EOSC Student Receives Prestigious Barry Goldwater Scholarship

TOPICS: Academics, Awards and Honors, Global Impact, Research and Fieldwork, Science and Technology, Student Success

Monday, May 20, 2019

USD’s Department of Environmental and Ocean Sciences is proud to announce Elizabeth Bushnell, a junior in the environmental and ocean sciences major,  was recently selected as a 2019 Barry Goldwater Scholar. The Barry Goldwater Scholarship is the most prestigious undergraduate scholarship in the fields of natural sciences, mathematics and engineering in the United States.

Over its 30-year history, Goldwater Scholarships have been awarded to thousands of undergraduates, many of whom have gone on to win other prestigious awards like the National Science Foundation’s Graduate Fellowship, Rhodes Scholarship, Churchill Scholarship and the National Defense Science and Engineering Graduate Fellowship that support our scholars’ graduate school work. Today, Goldwater alumni can be found conducting research that is helping defend the nation, finding cures for catastrophic diseases and teaching future generations of scientists, mathematicians and engineers.

By providing scholarships to college sophomores and juniors who intend to pursue research careers in the natural sciences, mathematics and engineering, the Goldwater Foundation is helping ensure that the United States produces the number of highly-qualified professionals the nation needs in these critical fields.

Hear what Elizabeth had to say about being chosen as a 2019 Barry Goldwater Scholar.

1.  Why did you apply for the Goldwater Scholarship?

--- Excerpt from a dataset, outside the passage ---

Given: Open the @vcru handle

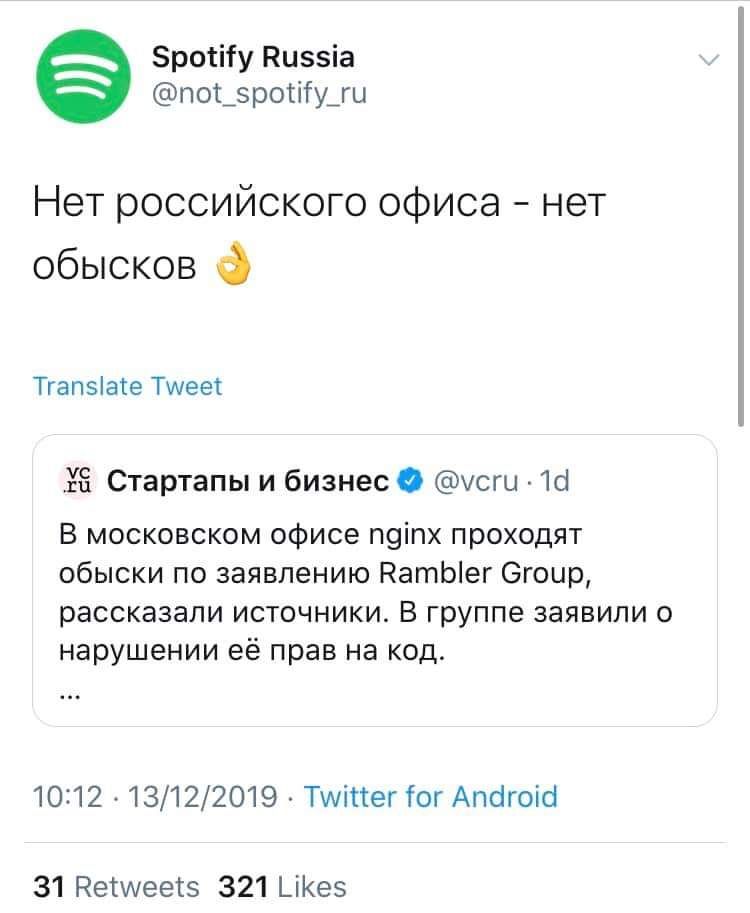Looking at the screenshot, I should [x=475, y=483].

I applied for this award at the recommendation of my mentor, associate professor, Dr. Nathalie Reyns. I did it largely because scholarships are free tuition money, if you put in the effort! And I fit what they were looking for as a candidate.

2.  What does receiving this award mean to you?

Receiving this award is huge, not only for my resume and CV, but also as an affirmation of my ability as a scientist in a field that hasn’t really been as open to people with disabilities.

3.  What area of research are you involved in?

I’m involved in research at USD with Dr. Reyns. I work on cultivating the local barnacle species under projected climate change conditions in an aim to better understand the impacts of anthropogenic climate change on intertidal ecosystems.

4.  What are your postgraduate/career aspirations?

My career goals are to eventually get a doctorate in intertidal marine ecology. Eventually, I’d like to do research and some teaching at a university level. I’m currently researching graduate programs and I also plan on applying for the Peace Corps in the fall for a position that leaves after I finish my bachelor’s degree. Should I be accepted, I plan on doing that as a gap before I attend graduate school.